Friday 27 February 2026 12:00pm to 1:30pm
Seminar Room, Civil Engineering Building, University of Cambridge
About
The DRF Lunchtime Clinic is delighted to welcome Professor Ruchi Choudhary, Professor of Architectural Engineering in the Department of Engineering at the University of Cambridge, who will join us to talk about From Static to Adaptive: A Virtual Testing Framework for Continuous Commissioning and Performance Optimization of Ground Source Heat Pump Systems.
About the talk
Traditional commissioning, conducted at system handover, often fails to identify and address operational inefficiencies in energy systems over time. This work proposes a model-based adaptive commissioning framework that combines numerical modelling with continuous performance monitoring to detect and address system inefficiencies. A high-fidelity Modelica-based model is developed to enable virtual testing of operational strategies, allowing assessment of possible improvements in system performance without disrupting building operations.
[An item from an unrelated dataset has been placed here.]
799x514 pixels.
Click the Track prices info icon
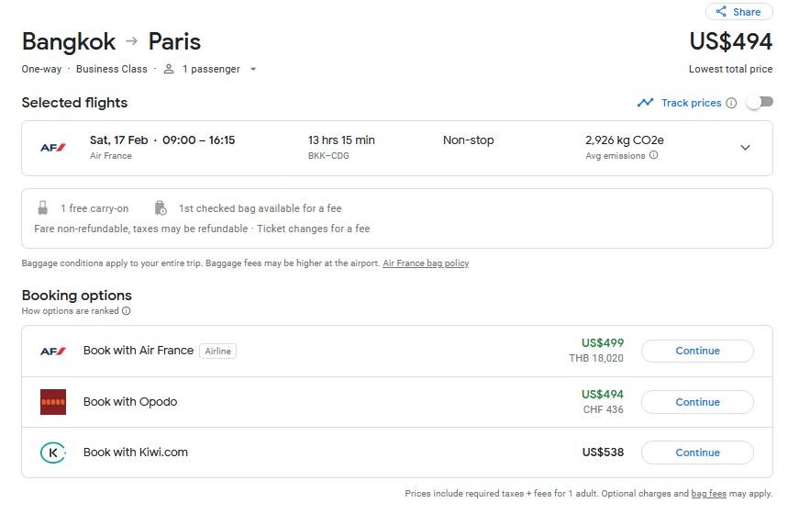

Results show that changing from the original dual-unit operation to a single-unit operation with timely preheating can reduce energy use by 16% while keeping indoor thermal comfort. The heat pump COP can also rise to 4.39. The proposed model-based approach transforms commissioning from a one-time verification into an adaptive process, achieving cost savings through control optimization without hardware modifications.
Bio
Dr. Ruchi Choudhary is Professor of Architectural Engineering in the Engineering Department at University of Cambridge. She specializes in simulation methods for predicting energy demand of the built environment. At Cambridge, she leads the multi-disciplinary Energy Efficient Cities Initiative (EECi). The energy questions in her research are wide ranging and interdisciplinary: understanding the synergistic role of food production in urban environments, impact of urban-scale geothermal systems on subsurface climate, Bayesian statistical modelling of uncertainties in energy system models across scales, and city-scale energy planning involving socio-demographic features of populations.